Records for processing:
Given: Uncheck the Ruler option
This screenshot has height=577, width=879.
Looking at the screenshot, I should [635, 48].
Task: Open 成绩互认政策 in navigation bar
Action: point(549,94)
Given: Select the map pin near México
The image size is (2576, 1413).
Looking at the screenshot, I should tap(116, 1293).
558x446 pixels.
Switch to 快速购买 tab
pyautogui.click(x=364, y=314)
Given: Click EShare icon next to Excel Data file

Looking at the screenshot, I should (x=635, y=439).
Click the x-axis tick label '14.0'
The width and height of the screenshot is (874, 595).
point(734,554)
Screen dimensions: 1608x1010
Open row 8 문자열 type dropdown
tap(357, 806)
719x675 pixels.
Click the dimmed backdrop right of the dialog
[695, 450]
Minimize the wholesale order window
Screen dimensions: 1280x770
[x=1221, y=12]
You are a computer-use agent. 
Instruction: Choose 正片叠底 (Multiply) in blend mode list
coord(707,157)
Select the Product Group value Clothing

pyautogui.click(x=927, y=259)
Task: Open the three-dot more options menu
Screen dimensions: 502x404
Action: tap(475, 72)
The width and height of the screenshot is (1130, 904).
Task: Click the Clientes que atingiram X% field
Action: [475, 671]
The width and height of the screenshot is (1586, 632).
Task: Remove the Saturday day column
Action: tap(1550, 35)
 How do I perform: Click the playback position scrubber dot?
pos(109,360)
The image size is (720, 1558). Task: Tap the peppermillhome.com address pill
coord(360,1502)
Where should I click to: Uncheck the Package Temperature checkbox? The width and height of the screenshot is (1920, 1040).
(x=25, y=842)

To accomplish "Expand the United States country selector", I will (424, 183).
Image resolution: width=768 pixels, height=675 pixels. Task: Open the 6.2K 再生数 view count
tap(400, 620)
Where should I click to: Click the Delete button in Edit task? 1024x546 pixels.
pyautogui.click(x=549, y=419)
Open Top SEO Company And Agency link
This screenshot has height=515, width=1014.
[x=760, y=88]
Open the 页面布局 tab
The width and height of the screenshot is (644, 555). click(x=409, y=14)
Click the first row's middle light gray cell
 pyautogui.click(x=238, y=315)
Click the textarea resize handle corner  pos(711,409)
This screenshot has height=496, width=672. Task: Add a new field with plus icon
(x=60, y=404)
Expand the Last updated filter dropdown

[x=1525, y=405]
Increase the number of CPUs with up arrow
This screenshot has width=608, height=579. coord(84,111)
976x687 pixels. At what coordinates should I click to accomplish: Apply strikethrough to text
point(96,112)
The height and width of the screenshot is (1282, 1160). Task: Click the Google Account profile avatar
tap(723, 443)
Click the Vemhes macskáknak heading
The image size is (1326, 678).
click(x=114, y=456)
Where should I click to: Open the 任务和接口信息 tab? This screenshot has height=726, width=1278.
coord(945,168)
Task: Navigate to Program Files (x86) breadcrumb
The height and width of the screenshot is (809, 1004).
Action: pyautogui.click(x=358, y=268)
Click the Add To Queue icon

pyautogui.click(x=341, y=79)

What you have to do:
Only these lines should appear in the reply: the one containing "The image size is (720, 1558).", the last line of the data, and all lines between them, each copied exactly.

Written response:
The image size is (720, 1558). Task: Tap the peppermillhome.com address pill
coord(360,1502)
Where should I click to: Uncheck the Package Temperature checkbox? The width and height of the screenshot is (1920, 1040).
(x=25, y=842)

To accomplish "Expand the United States country selector", I will (424, 183).
Image resolution: width=768 pixels, height=675 pixels. Task: Open the 6.2K 再生数 view count
tap(400, 620)
Where should I click to: Click the Delete button in Edit task? 1024x546 pixels.
pyautogui.click(x=549, y=419)
Open Top SEO Company And Agency link
This screenshot has height=515, width=1014.
[x=760, y=88]
Open the 页面布局 tab
The width and height of the screenshot is (644, 555). click(x=409, y=14)
Click the first row's middle light gray cell
 pyautogui.click(x=238, y=315)
Click the textarea resize handle corner  pos(711,409)
This screenshot has height=496, width=672. Task: Add a new field with plus icon
(x=60, y=404)
Expand the Last updated filter dropdown

[x=1525, y=405]
Increase the number of CPUs with up arrow
This screenshot has width=608, height=579. coord(84,111)
976x687 pixels. At what coordinates should I click to accomplish: Apply strikethrough to text
point(96,112)
The height and width of the screenshot is (1282, 1160). Task: Click the Google Account profile avatar
tap(723, 443)
Click the Vemhes macskáknak heading
The image size is (1326, 678).
click(x=114, y=456)
Where should I click to: Open the 任务和接口信息 tab? This screenshot has height=726, width=1278.
coord(945,168)
Task: Navigate to Program Files (x86) breadcrumb
The height and width of the screenshot is (809, 1004).
Action: pyautogui.click(x=358, y=268)
Click the Add To Queue icon

pyautogui.click(x=341, y=79)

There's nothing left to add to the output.